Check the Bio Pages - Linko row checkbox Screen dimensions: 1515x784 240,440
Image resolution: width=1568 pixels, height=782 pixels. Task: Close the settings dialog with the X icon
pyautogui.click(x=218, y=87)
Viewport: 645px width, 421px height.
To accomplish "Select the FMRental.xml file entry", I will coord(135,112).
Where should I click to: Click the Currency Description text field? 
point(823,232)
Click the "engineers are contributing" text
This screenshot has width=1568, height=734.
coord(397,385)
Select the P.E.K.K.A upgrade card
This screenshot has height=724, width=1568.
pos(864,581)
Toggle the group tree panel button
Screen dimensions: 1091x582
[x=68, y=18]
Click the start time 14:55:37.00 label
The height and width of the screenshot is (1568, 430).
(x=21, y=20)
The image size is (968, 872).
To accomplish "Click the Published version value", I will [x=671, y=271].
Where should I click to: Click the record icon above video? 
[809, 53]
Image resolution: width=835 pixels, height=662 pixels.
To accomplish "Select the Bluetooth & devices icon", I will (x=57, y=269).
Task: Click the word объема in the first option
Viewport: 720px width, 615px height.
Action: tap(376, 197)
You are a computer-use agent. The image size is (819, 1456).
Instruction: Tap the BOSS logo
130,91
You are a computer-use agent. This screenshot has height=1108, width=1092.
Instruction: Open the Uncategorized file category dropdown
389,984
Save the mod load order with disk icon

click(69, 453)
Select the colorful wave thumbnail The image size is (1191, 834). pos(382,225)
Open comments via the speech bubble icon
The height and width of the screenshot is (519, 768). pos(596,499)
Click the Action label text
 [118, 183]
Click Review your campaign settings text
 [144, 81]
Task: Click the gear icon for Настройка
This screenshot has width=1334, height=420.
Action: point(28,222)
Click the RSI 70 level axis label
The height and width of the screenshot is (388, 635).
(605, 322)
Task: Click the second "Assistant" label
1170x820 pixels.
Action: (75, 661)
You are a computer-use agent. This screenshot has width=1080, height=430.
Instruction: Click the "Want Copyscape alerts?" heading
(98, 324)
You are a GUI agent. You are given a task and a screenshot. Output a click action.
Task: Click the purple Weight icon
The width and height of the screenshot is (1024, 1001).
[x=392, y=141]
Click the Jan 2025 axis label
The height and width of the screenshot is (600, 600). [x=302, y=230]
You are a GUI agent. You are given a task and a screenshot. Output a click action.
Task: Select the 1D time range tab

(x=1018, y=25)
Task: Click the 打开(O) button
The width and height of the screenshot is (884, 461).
————————
Exercise description: Each of the entries must be set down exactly, none omitted.

Final answer:
Check the Bio Pages - Linko row checkbox Screen dimensions: 1515x784 240,440
Image resolution: width=1568 pixels, height=782 pixels. Task: Close the settings dialog with the X icon
pyautogui.click(x=218, y=87)
Viewport: 645px width, 421px height.
To accomplish "Select the FMRental.xml file entry", I will coord(135,112).
Where should I click to: Click the Currency Description text field? 
point(823,232)
Click the "engineers are contributing" text
This screenshot has width=1568, height=734.
coord(397,385)
Select the P.E.K.K.A upgrade card
This screenshot has height=724, width=1568.
pos(864,581)
Toggle the group tree panel button
Screen dimensions: 1091x582
[x=68, y=18]
Click the start time 14:55:37.00 label
The height and width of the screenshot is (1568, 430).
(x=21, y=20)
The image size is (968, 872).
To accomplish "Click the Published version value", I will [x=671, y=271].
Where should I click to: Click the record icon above video? 
[809, 53]
Image resolution: width=835 pixels, height=662 pixels.
To accomplish "Select the Bluetooth & devices icon", I will (x=57, y=269).
Task: Click the word объема in the first option
Viewport: 720px width, 615px height.
Action: tap(376, 197)
You are a computer-use agent. The image size is (819, 1456).
Instruction: Tap the BOSS logo
130,91
You are a computer-use agent. This screenshot has height=1108, width=1092.
Instruction: Open the Uncategorized file category dropdown
389,984
Save the mod load order with disk icon

click(69, 453)
Select the colorful wave thumbnail The image size is (1191, 834). pos(382,225)
Open comments via the speech bubble icon
The height and width of the screenshot is (519, 768). pos(596,499)
Click the Action label text
 [118, 183]
Click Review your campaign settings text
 [144, 81]
Task: Click the gear icon for Настройка
This screenshot has width=1334, height=420.
Action: point(28,222)
Click the RSI 70 level axis label
The height and width of the screenshot is (388, 635).
(605, 322)
Task: Click the second "Assistant" label
1170x820 pixels.
Action: (75, 661)
You are a computer-use agent. This screenshot has width=1080, height=430.
Instruction: Click the "Want Copyscape alerts?" heading
(98, 324)
You are a GUI agent. You are given a task and a screenshot. Output a click action.
Task: Click the purple Weight icon
The width and height of the screenshot is (1024, 1001).
[x=392, y=141]
Click the Jan 2025 axis label
The height and width of the screenshot is (600, 600). [x=302, y=230]
You are a GUI agent. You are given a task and a screenshot. Output a click action.
Task: Select the 1D time range tab

(x=1018, y=25)
Task: Click the 打开(O) button
The width and height of the screenshot is (884, 461).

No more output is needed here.